Cape Porpoise Pier
Bickford’s Island, where the Cape Porpoise Pier now serves us all, was occupied in 1758 by Andrew Brown and his wife. One eighteenth century map we have at the Kennebunkport Historical Society refers to it as Brown’s Islands. Before 1800, John Bickford’s family lived there. Almost the whole island was sold to Seth H. Pinkham before the Civil War. The early house on the island was expanded into the first hotel there, the Shiloh House, which was run by Olivia White. It later became the Wabun Hotel but it burned to the ground in 1891.

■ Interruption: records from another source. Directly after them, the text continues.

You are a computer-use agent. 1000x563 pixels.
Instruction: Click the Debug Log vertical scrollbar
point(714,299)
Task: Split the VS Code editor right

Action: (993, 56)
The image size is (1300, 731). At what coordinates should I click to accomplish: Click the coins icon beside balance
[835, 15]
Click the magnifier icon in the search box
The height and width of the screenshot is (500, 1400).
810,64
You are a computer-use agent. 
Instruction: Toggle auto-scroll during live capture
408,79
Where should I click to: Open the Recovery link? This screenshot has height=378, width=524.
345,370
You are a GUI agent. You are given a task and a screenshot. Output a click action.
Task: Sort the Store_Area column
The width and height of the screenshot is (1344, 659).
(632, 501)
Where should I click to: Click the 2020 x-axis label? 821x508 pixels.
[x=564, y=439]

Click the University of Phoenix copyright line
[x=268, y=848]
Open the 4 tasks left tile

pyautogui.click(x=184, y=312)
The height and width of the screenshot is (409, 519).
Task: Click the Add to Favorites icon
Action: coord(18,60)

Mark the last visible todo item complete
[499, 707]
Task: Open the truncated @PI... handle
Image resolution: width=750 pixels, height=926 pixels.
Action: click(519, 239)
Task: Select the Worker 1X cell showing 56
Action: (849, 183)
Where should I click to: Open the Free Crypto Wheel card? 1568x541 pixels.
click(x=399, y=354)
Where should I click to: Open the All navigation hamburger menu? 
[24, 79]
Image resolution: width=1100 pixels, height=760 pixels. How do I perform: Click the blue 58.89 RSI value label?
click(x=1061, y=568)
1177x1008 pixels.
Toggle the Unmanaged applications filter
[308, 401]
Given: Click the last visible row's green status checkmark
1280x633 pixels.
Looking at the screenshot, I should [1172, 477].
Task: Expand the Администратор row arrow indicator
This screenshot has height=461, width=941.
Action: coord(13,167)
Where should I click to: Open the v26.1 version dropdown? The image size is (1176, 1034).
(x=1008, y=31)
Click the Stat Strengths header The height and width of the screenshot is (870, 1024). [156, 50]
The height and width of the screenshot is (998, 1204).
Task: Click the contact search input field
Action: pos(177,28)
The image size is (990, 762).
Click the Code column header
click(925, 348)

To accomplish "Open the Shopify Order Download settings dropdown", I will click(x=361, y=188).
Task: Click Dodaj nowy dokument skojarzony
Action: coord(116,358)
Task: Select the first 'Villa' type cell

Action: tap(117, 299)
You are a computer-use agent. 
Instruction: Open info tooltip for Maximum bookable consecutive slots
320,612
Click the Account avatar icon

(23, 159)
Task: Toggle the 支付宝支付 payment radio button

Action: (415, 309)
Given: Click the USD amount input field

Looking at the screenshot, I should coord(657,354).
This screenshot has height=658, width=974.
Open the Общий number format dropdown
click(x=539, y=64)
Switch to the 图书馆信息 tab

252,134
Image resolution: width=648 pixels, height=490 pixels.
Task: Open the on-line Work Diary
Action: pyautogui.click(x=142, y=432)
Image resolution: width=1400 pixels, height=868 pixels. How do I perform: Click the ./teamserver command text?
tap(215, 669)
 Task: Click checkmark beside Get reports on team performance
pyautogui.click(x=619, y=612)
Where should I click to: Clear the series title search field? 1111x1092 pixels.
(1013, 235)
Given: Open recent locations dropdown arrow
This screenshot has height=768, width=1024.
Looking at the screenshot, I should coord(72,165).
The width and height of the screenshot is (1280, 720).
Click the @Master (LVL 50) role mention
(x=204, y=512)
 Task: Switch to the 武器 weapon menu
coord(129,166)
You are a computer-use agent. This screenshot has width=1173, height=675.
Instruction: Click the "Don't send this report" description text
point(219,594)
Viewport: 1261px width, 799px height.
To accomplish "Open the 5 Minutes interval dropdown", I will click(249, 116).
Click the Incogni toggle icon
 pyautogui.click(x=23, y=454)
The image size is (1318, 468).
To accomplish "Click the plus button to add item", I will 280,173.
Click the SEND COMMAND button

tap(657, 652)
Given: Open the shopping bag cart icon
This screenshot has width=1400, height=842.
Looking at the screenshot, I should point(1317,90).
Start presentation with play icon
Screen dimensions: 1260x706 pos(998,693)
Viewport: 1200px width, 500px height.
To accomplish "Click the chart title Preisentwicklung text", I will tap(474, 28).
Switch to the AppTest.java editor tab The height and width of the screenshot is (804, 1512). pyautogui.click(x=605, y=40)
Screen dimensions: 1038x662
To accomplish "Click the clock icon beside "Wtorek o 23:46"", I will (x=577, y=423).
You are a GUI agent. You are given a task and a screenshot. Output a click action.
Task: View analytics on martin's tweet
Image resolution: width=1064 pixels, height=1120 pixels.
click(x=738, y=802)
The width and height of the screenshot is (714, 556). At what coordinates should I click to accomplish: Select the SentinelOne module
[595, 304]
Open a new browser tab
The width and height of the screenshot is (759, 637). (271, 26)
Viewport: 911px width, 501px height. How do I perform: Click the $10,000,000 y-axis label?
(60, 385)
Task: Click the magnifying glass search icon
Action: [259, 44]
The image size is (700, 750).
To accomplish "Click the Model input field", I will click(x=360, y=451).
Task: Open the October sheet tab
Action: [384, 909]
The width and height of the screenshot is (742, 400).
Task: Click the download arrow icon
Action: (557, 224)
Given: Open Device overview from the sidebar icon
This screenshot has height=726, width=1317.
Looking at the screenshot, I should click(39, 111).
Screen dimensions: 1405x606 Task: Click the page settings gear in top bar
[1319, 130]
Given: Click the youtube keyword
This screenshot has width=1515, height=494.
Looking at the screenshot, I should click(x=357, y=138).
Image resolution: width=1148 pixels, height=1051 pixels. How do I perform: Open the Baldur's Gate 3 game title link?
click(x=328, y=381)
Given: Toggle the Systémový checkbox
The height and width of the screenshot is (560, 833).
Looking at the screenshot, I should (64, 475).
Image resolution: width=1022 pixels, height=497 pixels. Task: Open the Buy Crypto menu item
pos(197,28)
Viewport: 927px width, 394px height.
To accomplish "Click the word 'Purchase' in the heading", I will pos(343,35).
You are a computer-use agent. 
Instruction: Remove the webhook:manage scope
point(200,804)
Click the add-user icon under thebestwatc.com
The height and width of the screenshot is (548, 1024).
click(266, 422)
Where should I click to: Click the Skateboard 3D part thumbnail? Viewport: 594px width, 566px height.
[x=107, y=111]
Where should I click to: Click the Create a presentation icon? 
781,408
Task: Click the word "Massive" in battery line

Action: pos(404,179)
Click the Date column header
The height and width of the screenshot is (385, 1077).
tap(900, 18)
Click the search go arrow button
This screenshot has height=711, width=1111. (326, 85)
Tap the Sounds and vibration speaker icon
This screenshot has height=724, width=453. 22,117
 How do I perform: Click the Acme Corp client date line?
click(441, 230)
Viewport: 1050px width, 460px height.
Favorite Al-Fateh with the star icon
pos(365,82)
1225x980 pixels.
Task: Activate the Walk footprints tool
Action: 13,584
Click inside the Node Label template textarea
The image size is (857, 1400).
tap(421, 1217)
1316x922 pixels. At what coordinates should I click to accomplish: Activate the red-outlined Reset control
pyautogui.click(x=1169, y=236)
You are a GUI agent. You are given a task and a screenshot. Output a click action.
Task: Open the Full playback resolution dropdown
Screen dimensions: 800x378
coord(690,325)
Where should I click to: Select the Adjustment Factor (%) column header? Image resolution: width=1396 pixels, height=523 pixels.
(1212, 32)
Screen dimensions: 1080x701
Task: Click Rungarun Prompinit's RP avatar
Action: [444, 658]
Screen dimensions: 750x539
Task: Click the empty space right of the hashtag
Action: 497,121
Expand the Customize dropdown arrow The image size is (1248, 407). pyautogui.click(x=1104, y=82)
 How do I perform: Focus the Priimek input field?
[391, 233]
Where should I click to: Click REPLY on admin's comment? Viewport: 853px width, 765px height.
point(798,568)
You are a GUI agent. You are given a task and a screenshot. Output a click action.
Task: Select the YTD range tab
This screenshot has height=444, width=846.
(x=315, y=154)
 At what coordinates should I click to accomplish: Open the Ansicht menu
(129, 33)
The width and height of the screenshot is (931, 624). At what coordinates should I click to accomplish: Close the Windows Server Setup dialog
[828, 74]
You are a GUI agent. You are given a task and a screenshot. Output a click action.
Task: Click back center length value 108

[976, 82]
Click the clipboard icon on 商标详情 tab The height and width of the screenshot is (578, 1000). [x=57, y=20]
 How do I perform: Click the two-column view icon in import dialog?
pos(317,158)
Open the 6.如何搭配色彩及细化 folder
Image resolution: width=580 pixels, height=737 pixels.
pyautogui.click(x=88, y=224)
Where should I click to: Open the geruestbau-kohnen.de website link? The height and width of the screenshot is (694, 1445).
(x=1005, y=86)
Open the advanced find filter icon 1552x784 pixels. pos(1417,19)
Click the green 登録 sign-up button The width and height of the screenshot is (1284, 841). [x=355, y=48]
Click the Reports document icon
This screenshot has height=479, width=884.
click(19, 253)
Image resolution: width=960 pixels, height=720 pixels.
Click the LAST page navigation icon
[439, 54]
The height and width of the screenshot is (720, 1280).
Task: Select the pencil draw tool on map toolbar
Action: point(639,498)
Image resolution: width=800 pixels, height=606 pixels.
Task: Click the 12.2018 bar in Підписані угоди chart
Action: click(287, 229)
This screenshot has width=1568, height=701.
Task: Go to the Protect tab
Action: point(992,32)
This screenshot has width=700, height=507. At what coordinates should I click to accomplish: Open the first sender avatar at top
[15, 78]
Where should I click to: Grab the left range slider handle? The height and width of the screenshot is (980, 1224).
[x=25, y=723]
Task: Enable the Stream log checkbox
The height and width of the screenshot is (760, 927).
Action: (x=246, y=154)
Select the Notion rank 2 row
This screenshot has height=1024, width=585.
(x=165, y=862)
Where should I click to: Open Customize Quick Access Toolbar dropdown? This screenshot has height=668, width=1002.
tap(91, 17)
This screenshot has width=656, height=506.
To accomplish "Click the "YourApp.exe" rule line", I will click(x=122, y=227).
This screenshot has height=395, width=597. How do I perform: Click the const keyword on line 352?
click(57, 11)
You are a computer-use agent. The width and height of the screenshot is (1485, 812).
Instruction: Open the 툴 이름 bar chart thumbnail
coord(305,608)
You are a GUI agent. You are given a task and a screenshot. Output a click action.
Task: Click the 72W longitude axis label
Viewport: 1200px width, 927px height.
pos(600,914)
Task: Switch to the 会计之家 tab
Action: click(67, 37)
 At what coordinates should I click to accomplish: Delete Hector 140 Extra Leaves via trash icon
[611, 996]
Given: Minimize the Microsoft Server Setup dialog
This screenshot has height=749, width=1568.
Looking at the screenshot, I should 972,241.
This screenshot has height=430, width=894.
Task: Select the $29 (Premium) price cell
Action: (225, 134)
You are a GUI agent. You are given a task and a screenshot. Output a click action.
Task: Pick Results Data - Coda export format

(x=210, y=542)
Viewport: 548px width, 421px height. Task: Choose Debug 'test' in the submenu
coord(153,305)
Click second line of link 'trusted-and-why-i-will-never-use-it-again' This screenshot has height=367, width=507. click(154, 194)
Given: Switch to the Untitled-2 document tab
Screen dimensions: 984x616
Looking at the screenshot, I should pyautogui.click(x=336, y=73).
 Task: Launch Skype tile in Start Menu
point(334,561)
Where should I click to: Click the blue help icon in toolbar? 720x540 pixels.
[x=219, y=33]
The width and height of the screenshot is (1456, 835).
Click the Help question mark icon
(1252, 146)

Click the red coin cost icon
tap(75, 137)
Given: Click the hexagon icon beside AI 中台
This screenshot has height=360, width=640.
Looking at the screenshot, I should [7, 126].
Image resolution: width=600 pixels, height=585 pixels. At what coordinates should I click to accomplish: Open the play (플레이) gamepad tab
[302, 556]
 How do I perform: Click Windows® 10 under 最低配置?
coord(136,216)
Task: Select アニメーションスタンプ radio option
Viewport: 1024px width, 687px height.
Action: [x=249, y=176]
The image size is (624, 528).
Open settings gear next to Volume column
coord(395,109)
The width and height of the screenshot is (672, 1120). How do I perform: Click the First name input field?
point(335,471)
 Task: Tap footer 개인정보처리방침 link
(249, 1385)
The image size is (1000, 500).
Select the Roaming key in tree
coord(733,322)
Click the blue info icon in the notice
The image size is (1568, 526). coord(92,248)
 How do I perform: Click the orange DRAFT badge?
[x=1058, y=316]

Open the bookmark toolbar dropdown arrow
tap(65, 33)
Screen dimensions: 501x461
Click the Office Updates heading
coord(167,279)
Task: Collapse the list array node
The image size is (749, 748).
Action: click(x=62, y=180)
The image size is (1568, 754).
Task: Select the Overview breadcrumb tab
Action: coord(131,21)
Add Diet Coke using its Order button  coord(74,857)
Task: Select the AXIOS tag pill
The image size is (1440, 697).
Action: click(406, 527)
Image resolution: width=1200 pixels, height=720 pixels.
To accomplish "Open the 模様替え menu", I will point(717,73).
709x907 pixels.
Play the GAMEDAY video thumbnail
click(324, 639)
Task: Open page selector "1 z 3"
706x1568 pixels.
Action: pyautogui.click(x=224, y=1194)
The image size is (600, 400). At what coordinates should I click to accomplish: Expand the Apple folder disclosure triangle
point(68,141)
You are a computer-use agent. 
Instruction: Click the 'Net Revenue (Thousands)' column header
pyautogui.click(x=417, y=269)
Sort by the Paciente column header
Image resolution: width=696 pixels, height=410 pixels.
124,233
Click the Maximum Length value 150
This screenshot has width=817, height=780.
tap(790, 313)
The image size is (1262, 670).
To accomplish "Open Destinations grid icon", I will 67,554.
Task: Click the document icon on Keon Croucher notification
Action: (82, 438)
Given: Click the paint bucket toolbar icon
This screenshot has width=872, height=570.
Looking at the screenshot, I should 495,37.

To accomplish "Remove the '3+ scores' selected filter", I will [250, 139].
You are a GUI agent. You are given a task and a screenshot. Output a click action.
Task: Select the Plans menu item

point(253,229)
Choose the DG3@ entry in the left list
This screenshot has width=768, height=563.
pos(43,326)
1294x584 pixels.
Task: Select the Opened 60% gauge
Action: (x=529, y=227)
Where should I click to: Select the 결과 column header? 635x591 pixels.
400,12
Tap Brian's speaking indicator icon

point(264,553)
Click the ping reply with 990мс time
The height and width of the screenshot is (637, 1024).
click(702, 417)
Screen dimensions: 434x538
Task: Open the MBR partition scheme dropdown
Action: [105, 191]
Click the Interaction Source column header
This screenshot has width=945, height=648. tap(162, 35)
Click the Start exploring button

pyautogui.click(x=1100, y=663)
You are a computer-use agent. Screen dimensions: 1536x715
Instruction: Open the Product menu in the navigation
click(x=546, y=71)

The Cape Porpoise Land Company, affiliated with the Sanford and Cape Porpoise Railway, bought the Pinkham property as a destination for their electric trolley cars in 1898. Within two years they had divided the island into cottage lots and built a 55’ x100’ dancehall they called the casino. The point was to attract trolley riders to patronize the line to subsidize the coal delivery cars that were running between Cape Porpoise Pier and the Sanford factories.
Justin M. Leavitt purchased the cottage lot where the hotel had stood. He started building his beautiful cottage with wrap-around porches from which to enjoy the magnificent ocean views in 1900. The cottage was finished in July 1901 and underwent enlargement in 1904. Leavitt’s cottage still stands, though we now call it the Wentworth Estate. Justin had been the York County Registrar of Deeds for 20 years but had just resigned to accept an appointment as State Liquor Agent, but that is a different story. The Goodall and Marland cottages were also built in the early 1900s.
The growing popularity of automobiles took everyone by surprise. Ridership on the trolley declined and patronage at the Casino declined right along with it. The Casino burned to the ground on the last night of the 1915 season, a half-hour after the last guests had departed.